Fig. 7.. Neutralizing Aβ suppresses tonic PTH secretion and reduces serum PTH levels in HPT due to aging.

(A) Changes in PTH secretion rate in PTGs from 24 month-of-old C57/B6 mice incubated with control murine IgG (50 μg/ml, black circles), cinacalcet (Cina, 50 nM, red triangles), or Aducanumab (mAdu, 50 μg/ml, blue triangles) were assessed in the presence of increasing [Ca²⁺]_e. Dotted vertical lines indicate Ca²⁺-setpoints of the corresponding treatment. mean ± s.e.m., of n=6–15 mice per treatment. (B) sPTH and (C) sCa of male C57/B6 mice after twice-weekly injections of vehicle (brown circles: 3 MOA; black circles: 24 MOA), daily injections of cinacalcet (Cina, 5 mg/kg/day, red triangles), a low dose of aducanumab (Adu, 10 mg/kg/week by once weekly injection, cyan triangles) or a high dose (40 mg/kg/week by twice weekly of 20 mg/kg injections, blue triangles), or a combination of cinacalcet and aducanumab (purple diamonds). mean ± s.e.m., of n=7–15 mice for each treatment. ns (p>0.05), **p<0.01, ***p<0.005, ****p<0.0001 by one-way ANOVA with Fisher’s LSD test.

Fig. 8.. A working model for APP/Aβ₄₂ signaling in promoting PTH hypersecretion in HPT secondary to vitamin D deficiency and aging.

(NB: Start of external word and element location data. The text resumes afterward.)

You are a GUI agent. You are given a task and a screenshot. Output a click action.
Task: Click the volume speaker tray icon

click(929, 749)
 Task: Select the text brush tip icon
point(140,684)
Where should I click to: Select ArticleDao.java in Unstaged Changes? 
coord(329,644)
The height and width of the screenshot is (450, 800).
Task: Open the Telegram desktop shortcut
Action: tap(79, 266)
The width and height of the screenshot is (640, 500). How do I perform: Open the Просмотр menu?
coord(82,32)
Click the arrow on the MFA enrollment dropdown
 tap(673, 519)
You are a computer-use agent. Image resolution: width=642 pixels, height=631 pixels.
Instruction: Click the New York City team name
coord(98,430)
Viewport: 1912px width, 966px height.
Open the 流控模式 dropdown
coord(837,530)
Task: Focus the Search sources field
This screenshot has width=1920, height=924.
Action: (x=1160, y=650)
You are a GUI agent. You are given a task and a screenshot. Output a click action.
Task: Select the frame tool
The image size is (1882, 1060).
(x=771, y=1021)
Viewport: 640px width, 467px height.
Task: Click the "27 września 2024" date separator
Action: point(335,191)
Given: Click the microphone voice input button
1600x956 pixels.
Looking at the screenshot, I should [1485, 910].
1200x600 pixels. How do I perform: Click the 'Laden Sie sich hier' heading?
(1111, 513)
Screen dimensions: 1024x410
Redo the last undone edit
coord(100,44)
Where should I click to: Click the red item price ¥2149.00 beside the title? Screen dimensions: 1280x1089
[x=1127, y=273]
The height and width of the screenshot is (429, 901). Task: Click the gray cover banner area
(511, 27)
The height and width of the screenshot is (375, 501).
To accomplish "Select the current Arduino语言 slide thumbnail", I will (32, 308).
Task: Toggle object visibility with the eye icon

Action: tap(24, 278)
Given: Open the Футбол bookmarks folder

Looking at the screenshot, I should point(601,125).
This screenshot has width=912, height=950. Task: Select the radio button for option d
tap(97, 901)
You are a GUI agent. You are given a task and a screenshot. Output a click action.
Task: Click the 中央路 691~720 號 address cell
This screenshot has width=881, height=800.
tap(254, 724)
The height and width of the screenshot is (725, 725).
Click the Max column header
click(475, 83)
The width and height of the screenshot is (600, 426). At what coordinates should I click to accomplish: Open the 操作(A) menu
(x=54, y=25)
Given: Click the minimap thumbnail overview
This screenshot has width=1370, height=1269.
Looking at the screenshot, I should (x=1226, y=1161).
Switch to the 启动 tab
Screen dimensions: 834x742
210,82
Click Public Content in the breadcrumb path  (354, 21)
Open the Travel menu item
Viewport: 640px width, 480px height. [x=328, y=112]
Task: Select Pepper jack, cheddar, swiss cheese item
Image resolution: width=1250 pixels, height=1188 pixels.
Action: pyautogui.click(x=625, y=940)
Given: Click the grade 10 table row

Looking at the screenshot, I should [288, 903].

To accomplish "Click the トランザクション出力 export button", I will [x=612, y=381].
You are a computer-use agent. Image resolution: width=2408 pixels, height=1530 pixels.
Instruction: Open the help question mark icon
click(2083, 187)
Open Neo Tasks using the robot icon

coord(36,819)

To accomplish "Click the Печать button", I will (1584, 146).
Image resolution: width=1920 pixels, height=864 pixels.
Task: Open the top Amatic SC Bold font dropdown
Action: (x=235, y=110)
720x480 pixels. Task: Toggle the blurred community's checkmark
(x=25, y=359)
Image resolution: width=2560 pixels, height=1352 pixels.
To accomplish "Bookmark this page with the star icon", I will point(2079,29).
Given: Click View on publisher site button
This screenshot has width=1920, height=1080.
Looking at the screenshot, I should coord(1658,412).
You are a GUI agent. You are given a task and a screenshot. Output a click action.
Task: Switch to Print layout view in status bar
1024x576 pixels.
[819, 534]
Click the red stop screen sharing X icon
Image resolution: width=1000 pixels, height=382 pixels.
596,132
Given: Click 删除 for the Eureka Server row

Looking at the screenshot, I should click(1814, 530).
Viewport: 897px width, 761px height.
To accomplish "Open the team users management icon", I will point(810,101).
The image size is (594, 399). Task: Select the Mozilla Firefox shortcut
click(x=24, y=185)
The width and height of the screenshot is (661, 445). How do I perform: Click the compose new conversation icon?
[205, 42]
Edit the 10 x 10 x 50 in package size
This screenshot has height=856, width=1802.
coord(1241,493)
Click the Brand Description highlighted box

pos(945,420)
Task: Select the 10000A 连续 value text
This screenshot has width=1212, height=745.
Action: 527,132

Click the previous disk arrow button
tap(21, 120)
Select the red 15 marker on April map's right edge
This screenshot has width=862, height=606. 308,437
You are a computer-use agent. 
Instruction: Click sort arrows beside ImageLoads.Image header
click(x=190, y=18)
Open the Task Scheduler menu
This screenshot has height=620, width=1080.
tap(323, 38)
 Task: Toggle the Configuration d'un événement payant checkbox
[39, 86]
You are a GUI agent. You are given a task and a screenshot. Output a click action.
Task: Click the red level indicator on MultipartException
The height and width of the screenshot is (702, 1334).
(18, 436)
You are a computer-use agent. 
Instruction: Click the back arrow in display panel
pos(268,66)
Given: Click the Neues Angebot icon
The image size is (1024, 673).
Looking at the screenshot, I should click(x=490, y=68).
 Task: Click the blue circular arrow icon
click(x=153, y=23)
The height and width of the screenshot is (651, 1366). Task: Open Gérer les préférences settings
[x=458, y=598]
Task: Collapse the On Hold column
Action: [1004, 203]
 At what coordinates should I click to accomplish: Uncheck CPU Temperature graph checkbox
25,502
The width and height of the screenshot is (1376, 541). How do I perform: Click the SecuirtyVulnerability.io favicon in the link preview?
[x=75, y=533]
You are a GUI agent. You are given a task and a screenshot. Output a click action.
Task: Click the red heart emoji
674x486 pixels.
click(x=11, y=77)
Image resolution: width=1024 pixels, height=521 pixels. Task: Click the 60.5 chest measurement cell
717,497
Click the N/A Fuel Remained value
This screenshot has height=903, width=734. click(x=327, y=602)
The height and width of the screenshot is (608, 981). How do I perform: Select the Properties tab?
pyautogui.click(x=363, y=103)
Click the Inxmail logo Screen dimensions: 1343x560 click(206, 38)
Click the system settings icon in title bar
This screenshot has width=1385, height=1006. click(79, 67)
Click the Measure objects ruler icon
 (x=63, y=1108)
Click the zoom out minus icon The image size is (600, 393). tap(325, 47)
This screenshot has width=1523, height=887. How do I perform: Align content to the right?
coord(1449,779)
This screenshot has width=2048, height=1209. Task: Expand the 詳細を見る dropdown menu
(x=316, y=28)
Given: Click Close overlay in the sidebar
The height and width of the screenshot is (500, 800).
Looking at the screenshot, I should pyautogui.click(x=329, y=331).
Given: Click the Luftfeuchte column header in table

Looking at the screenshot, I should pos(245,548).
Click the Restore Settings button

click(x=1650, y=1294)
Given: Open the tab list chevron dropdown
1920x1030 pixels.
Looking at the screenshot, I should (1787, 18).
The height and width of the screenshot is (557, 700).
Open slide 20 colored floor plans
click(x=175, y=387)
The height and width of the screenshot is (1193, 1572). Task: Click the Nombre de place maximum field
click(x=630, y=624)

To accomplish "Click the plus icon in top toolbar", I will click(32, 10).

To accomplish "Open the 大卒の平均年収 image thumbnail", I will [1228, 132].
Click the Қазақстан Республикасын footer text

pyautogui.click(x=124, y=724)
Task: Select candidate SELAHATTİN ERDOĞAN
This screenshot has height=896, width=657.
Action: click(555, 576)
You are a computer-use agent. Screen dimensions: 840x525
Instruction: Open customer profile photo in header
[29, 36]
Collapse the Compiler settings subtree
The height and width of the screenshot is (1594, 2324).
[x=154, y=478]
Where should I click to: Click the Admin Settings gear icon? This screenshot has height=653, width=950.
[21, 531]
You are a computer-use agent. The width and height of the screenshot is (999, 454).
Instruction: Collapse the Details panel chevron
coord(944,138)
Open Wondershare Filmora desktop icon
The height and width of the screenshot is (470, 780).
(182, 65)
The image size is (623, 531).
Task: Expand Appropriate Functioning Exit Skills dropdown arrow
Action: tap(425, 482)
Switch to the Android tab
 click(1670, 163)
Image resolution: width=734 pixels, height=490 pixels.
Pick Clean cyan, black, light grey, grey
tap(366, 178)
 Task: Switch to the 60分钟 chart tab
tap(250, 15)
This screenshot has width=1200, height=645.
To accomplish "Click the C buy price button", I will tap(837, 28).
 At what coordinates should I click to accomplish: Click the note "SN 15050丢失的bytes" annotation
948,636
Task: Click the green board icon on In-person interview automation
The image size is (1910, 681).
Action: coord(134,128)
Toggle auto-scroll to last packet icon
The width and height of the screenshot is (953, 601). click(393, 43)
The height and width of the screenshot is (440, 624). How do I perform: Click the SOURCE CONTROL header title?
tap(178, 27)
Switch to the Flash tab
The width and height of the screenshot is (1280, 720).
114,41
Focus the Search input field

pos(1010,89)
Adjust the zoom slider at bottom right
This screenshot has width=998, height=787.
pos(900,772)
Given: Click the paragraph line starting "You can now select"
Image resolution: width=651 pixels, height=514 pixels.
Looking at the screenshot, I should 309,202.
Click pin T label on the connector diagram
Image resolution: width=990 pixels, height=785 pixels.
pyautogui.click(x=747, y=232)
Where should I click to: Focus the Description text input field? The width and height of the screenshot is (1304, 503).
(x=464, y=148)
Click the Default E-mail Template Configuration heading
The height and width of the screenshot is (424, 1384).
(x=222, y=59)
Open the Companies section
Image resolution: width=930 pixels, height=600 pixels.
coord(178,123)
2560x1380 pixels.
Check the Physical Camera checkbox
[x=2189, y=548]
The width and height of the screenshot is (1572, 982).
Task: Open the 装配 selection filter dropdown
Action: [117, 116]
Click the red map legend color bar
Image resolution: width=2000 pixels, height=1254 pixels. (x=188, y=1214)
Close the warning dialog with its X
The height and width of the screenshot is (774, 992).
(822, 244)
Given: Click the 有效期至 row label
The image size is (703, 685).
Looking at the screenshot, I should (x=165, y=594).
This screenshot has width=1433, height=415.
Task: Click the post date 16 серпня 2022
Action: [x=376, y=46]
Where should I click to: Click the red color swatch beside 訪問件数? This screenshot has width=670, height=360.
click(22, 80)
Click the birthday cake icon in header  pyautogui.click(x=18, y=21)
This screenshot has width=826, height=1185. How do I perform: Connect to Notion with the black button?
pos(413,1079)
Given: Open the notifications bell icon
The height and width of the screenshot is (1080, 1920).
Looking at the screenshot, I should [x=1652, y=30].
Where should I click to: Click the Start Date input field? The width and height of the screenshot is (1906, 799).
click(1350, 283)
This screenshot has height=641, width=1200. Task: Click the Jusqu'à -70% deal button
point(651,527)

(A) Activation of VDR in parathyroid cells by 1,25(OH)₂D restricts Aβ₄₂ levels by suppressing the expression of APP and β- and γ-secretase. Activated VDR also increases CaSR expression and enhances the homomeric CaSR-mediated G_q and G_i signaling to limit tonic PTH secretion. (B) In aging and HPT states, VDR and CaSR activities in parathyroid cells decline due to chronic vitamin D deficiency, leading to increased Aβ₄₂ and GABA_B1R expression and the formation of GABA_B1R/CaSR heterodimer. Activation of GABA_B1R/CaSR heterodimers by Aβ₄₂ antagonizes the G_q and G_i signaling and promotes phosphorylation of Tau, driving PTH hypersecretion.